* **WHAT NEEDS TO BE DONE**: Copy out each line below in which the string "Sports" appears.

<<<<

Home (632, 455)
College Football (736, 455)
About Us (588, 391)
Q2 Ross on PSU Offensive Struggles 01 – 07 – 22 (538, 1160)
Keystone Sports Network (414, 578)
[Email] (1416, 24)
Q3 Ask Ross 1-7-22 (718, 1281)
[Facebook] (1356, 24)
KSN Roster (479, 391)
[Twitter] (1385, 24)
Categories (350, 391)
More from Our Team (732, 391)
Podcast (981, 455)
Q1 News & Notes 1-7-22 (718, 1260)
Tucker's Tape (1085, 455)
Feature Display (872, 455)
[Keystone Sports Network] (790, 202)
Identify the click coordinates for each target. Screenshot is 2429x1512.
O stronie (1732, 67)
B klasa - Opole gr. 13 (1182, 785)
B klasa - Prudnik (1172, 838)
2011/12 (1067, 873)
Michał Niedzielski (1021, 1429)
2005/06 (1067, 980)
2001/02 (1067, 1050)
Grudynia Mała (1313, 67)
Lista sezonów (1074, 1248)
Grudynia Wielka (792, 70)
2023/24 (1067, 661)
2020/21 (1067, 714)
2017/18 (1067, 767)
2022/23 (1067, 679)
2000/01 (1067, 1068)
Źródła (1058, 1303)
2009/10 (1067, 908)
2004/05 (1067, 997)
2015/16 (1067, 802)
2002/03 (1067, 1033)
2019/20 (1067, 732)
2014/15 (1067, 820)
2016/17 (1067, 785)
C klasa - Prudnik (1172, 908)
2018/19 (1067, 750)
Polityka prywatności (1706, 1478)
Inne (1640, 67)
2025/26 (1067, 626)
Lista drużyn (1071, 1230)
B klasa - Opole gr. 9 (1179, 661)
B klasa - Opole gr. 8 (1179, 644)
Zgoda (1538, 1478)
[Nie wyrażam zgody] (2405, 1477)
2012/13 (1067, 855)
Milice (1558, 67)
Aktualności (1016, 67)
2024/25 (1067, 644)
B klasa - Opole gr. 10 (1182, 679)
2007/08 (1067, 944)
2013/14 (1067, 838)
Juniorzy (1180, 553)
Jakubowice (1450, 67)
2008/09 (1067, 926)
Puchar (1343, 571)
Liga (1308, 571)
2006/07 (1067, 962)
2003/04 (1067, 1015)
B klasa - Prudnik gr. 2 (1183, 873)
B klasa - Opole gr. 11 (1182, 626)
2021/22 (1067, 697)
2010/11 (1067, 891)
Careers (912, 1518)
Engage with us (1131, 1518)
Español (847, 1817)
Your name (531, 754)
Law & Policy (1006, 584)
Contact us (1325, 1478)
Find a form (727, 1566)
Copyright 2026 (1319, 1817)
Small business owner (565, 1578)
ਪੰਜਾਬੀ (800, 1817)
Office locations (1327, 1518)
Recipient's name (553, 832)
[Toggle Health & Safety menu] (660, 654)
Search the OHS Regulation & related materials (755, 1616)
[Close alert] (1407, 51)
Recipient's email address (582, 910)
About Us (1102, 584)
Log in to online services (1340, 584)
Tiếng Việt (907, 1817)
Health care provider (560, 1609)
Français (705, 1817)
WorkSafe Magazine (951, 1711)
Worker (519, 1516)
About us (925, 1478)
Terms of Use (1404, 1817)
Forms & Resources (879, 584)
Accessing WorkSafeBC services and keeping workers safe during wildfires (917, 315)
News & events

>>>>

* **ANSWER SECTION**:
Keystone Sports Network (414, 578)
[Keystone Sports Network] (790, 202)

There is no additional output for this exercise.